Because the parasite is often large and irregular in size, a cesarean delivery is recommended to avoid difficult delivery and birth injury. The initial diagnosis by prenatal ultrasound and the reliance on postnatal ultrasound, CT, and magnetic resonance imaging can provide a clear picture of the blood supply and the type of connection (4), which helps improve the success rate of surgery and reduce postoperative complications.
EHCTs present a high incidence of congenital heart disease, which has also been hypothesized by Ugarte et al. as arising from the hemodynamics necessary for the autosite to support the parasite (5, 6). Therefore, immediate postpartum surgery is not necessary. It is necessary to perform a detailed imaging examination and monitor cardiac function before surgery. Children with omphalocele (63.4%) should be closely arranged for preoperative examination after delivery, and attention should be paid to the protection of the capsule. Care must be taken during the perioperative period to avoid compression of autosite respiratory functions by the parasite and to monitor any changes in oxygen saturation (7). In addition, if the main body flap is insufficient during EHCT surgery, the surgical incision should be as close to the parasite as possible, so that a sufficient flap can be preserved.
As the parasite blocks and obscures its site of attachment to the autosite, the parasite must be moved intraoperatively to expose the surgical site, and the anesthesiologist must be aware of the need for improved tracheal intubation and blood pressure management. The vascular supply of the parasite has been reported to originate from the liver, the left internal mammary artery, vessels in the abdominal wall, and the ductus venosus (1). The arteries should be gradually ligated during surgery to slowly increase the amount of blood returned to the heart, thereby preventing heart failure and pulmonary edema (8). The artery and vein can also be gradually clamped first, paying close attention to central venous pressure, changes in arterial and venous pressure, and other vital signs of the autosite, and then ligated after stabilization.
In EHCTs with omphalocele, care must be taken to elucidate the site of the fusion of the autosite with the abdominal wall of the parasite and the contents of the omphalocele, such as the GI tract. We identified five reported cases of herniation of the parasitic intestinal canal into the omphalocele of the autosite. There have been reports of reoperation for abdominal wall infection secondary to residual parasitic GI tract located in the abdominal wall of the patient from the initial operation (9). Therefore, if intraoperative exploration reveals the presence of the GI tract at the connection site, careful dissection is required to avoid overlooking the parasite GI tract or damaging the autosite GI tract.
Hopkins et al. (10) reported a case of a retroperitoneal parasitic fetus with postoperative recurrence of an endodermal sinus tumor and suggested that the parasitic fetus must be completely excised, and postoperative monitoring should be emphasized in patients with the anomaly.
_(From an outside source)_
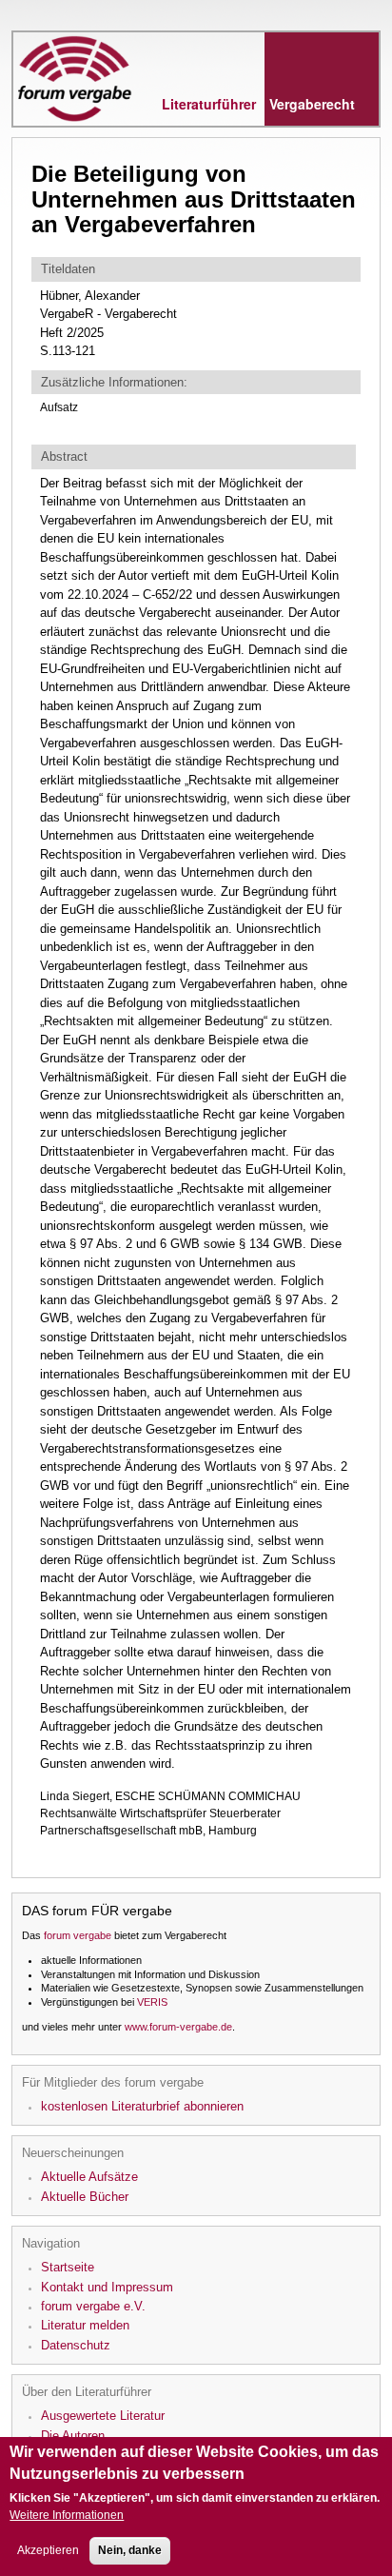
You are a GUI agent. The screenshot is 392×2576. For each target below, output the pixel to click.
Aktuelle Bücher (84, 2197)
Therefore, routine postoperative abdominal imaging reexamination and monitoring of serum tumor markers are also considered necessary. However, unlike a retroperitoneal parasitic fetus, EHCTs have a skin-covered parasite with more extensive mature organ differentiation. No cases of malignant transformation have been reported.
Conclusions
EHCTs usually present rudimentary structures at the connection site between the autosite and the parasite that are not closely associated with organ function, thus enabling successful treatment by surgery. Intrauterine evaluation of such malformations, careful prenatal assessment of the organs, and content assessment of the autosite-parasite connection site using ultrasound are required to develop a postpartum treatment strategy to prevent unnecessary termination.
Data availability statement
The original contributions presented in the study are included in the article/Supplementary Material, further inquiries can be directed to the corresponding authors.
Ethics statement
Written informed consent was obtained from the minor(s)' legal guardian/next of kin for the publication of any potentially identifiable images or data included in this article.
Author contributions
WZ, XC, ZW, ZL, and GC: contributed to the conception and design, contributed to the analysis of cases, drafted the manuscript, critically reviewed the manuscript, and gave final approval. JM and SL: contributed to the conception and design, critically reviewed the manuscript, and gave final approval. All authors contributed to the article and approved the submitted version.
Funding
This study was funded by Sanming Project of Medicine in Shenzhen (grant number SZSM201812055), Shenzhen Fund for Guangdong Provincial High-level, Clinical Key specialties (No. SZXK035), Natural Science Foundation of China (No. U1904208), Guangdong High-level Hospital Construction Fund.
Conflict of interest
The authors declare that the research was conducted in the absence of any commercial or financial relationships that could be construed as a potential conflict of interest.
Supplementary material
The Supplementary Material for this article can be found online at: https://www.frontiersin.org/articles/10.3389/fped.2023.1088480/full#supplementary-material.
Publisher's note
All claims expressed in this article are solely those of the authors and do not necessarily represent those of their affiliated organizations, or those of the publisher, the editors and the reviewers. Any product that may be evaluated in this article, or claim that may be made by its manufacturer, is not guaranteed or endorsed by the publisher.
References
1. Ozcan C, Ergün O, Güçlü C, Tümüklü M, Alper H, Erdener A. An unusual case of epigastric heteropagus: parasite with a rudimentary heart. J Pediatr Surg. (2000) 35:1523–5. doi: 10.1053/jpsu.2000.16432
3. Abubakar AM, Ahidjo A, Chinda JY, Tahir C, Abubakar S, Adamu SA, et al. The epigastric heteropagus conjoined twins. J Pediatr Surg. (2011) 46:417–20. doi: 10.1016/j.jpedsurg.2010.09.045
4. Logroño R, Garcia-Lithgow C, Harris C, Kent M, Meisner L. Heteropagus conjoined twins due to fusion of two embryos: report and review. Am J Med Genet. (1997) 73:239–43. doi: 10.1002/(SICI)1096-8628(19971219)73:3%3C239::AID-AJMG1%3E3.0.CO;2-N
5. De Ugarte DA, Boechat MI, Shaw WW, Laks H, Williams H, Atkinson JB. Parasitic omphalopagus complicated by omphalocele and congenital heart disease. J Pediatr Surg. (2002) 37:1357–8. doi: 10.1053/jpsu.2002.35011
6. Shi CR, Cai W, Jin HM, Chen F, Yu SY, LI CG. Surgical management of congenital conjoined anomalies. Chin J Pediatr Surg. (2003) 24:3.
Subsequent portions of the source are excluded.